数え歳では、元日に家族揃って、一緒に年齢を加えるわけだが、男子は15歳頃、女子は13歳頃になると、祖霊とともに、成人となるのを祝う。ただ、旧暦の元日は新月で闇なので、望月(満月)の15日に元服(げんぷく)式を行った。これが「成人の日」の起源である。現在でも全国各地で成人式が行われるのは、この元服式の継承である。
5月5日は「子供の日」である。鯉のぼりを立て、菖蒲湯(しょうぶゆ)に入る。聖徳太子の時代の推古天皇19年(611)5月5日、野山で薬草を摘(つ)む「薬猟(くすりがり)」が行われた。香りの強い植物は邪気を攘(はら)うと信じられ、春から夏への季節の変わり目に心身の邪気を追い祓(はら)ったのである。「菖蒲」が「尚武」となり、武家の男子の無事なる成長を祈った。これが町人社会にも広がって、武家の幟(のぼり)にかわって出世魚の鯉のぼりが使われるようになった。
9月15日は「敬老の日」である。これは奈良時代の初めの養老の滝伝説に起源を持つ。美濃(みの)の国に薪(たきぎ)を売って、老父の好物の酒を求めていた親孝行の木こりがいた。ある時、石の苔(こけ)に足を滑らせて転倒して、偶然「酒の泉」を見つけた。これで老父に孝養をつくしたという。
この事をお聞きになった元正天皇は霊亀3年(717)9月に、その地に行幸(ぎょうこう)し、木こりを国守にとりたて、同年11月に養老と改元された。敬老の日が設定されたのは、昭和26年(当時は「年寄りの日」)であるが、9月中旬に地域のお年寄りを招待して「敬老会」を開くというのは、かなり前から行われていた。
(日本文化の個性)
こうして祝日の由来をたどるだけで、日本文化のいくつかの個性を見る事が出来る。
まず第一に「重層性」、長い日本の歴史の過程で、いろいろな経験や工夫が重層的に積み重なって今日の祝日ができている点である。フランス革命で暦まで新しく人為的に作り出してしまったような革命主義は、我が国の歴史には無縁であった。
皇室が文化の発信元となり、それが国民生活の中に自然に定着したというパターンが目立つ。「時は流れない、それは積み重なる」、ウィスキーの宣伝ではないが、この言葉は日本文化にそのまま当てはまる。
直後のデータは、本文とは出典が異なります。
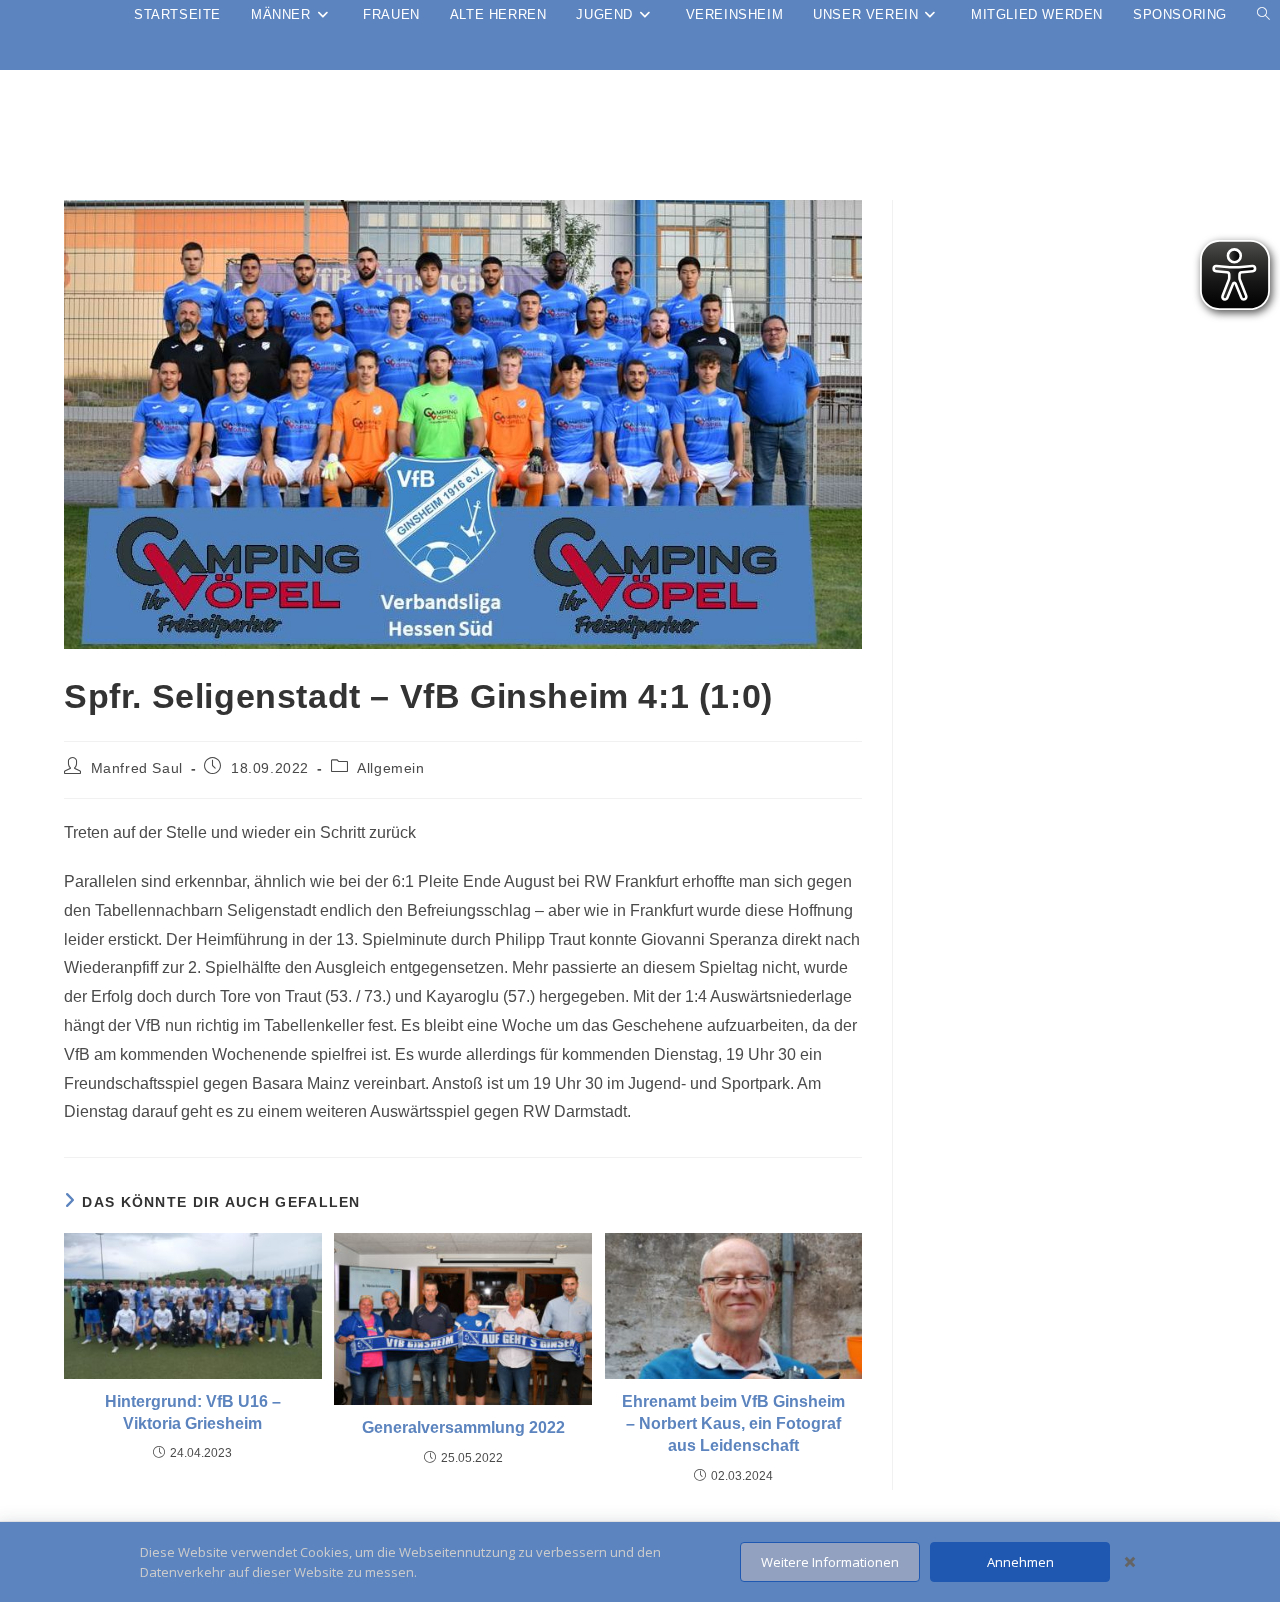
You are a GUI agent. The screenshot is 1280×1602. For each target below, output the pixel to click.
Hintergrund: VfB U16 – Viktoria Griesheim (193, 1412)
第二に「受容性」。インドの仏教思想や中国の儒教・道教の思想も、自然に取り入れられている。シナのように外国のものは頭から野蛮(やばん)だと見下すような中華思想、あるいは大戦中に一時見られた国粋主義も、我が国の文化伝統からは遠いものである。現代のクリスマスやバレンタイン・デイなども同じ受容性のあらわれである。
第三は「敬虔(けいけん)性」、神道や仏教などの素朴な宗教的心情に基づく点である。宗教と言っても、哲学的な理論武装をしたり、他宗教を攻撃するような「近代的」な面はなく、「祖霊を迎える」とか、「邪気を祓う」といったきわめて、つつましい、敬虔なものであった。
現代の我々も、お正月に初詣をするとなんとなく清々しい気持ちになるとか、お墓参りをすると、先祖が「草場の陰で」見ていてくれるような気がするのも、同じ敬虔な心情であろう。
重層性、受容性、敬虔性、この3つが、我が国の文化的個性を表すキーワードと言えよう。
これらは日本文化の個性を表すものであって、それが他国より優れているとか、劣っているなどと考える必要はまったくない。ただ自分自身の個性をよく理解し、発揮する、そうする事によって、他の文化の優れた個性をも、理解し、共感することができるのである。
「この国の過去の泉は深い」。その深い所では、他民族、他文化とも共感しうる、人類共通の心情にふれる事ができる。インモース氏の詩は、それを言っている。